Ella le dedicó la más seráfica de sus sonrisas.
– En todo este asunto sólo ha aparecido un notario -respondió, pero lo dijo con modestia.
– ¿Filipetto? -preguntó Brunetti.
De nuevo, la sonrisa.
– ¿Filipetto era el notario de Guzzardi?
– El testamento fue inscrito en su registro poco después de la muerte de Guzzardi -dijo ella, ya sin poder reprimir la nota de orgullo de su voz-. Y, cuando Filipetto se retiró, todos sus archivos fueron enviados al colegio, donde yo los he encontrado. -Abrió el cajón de arriba y extrajo la fotocopia de un documento extendido en la arcaica tipografía de una máquina de escribir manual.
Brunetti tomó el documento y se fue a leerlo a la luz de la ventana. Guzzardi declaraba que todos sus bienes debían pasar directamente a su hijo Benito o a sus herederos, en el caso de que éste falleciera antes que él. No podía ser más sencillo. No se mencionaba a Hedi Jacobs ni se especificaban los bienes.
– ¿Y la esposa? ¿Ha encontrado indicios de que impugnara esto? -preguntó Brunetti levantando el papel.

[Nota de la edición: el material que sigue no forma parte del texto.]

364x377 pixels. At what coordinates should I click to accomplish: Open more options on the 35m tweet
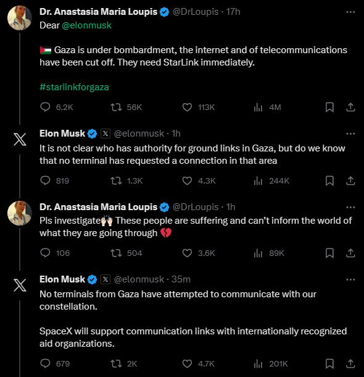pyautogui.click(x=350, y=279)
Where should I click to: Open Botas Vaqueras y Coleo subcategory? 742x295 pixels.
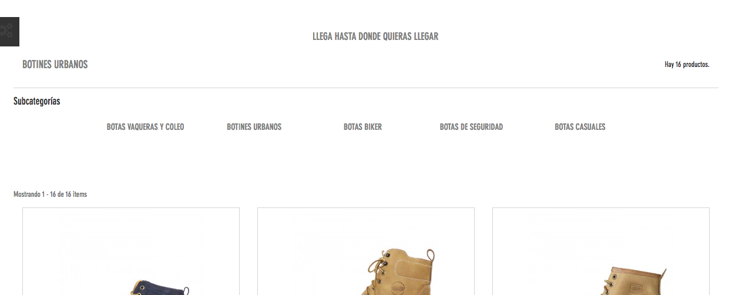(x=145, y=127)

– En los archivos de Filipetto no hay nada que lo haga suponer. -Antes de que Brunetti preguntara, agregó-: Y, probablemente, eso significa que se divorciaron antes de que él muriera, o que ella no sabía que él había muerto, o que no le importaba.
Brunetti volvió a la mesa.
– ¿Y qué hay del hijo?
– Sólo lo que usted ya sabe, comisario, que después de la guerra su madre se lo llevó a Inglaterra.
– ¿Nada más? -preguntó Brunetti, sin disimular su irritación porque una persona pudiera desaparecer tan fácilmente.
– He cursado una consulta a Roma, pero todo lo que puedo darles es el nombre, no tengo ni la fecha de nacimiento exacta. -Compartieron un momento de desesperación ante la posibilidad de recibir respuesta de Roma-. También he llamado a un amigo que tengo en Londres -prosiguió ella-. Le he pedido que se informe. Parece ser que los británicos tienen un sistema que funciona.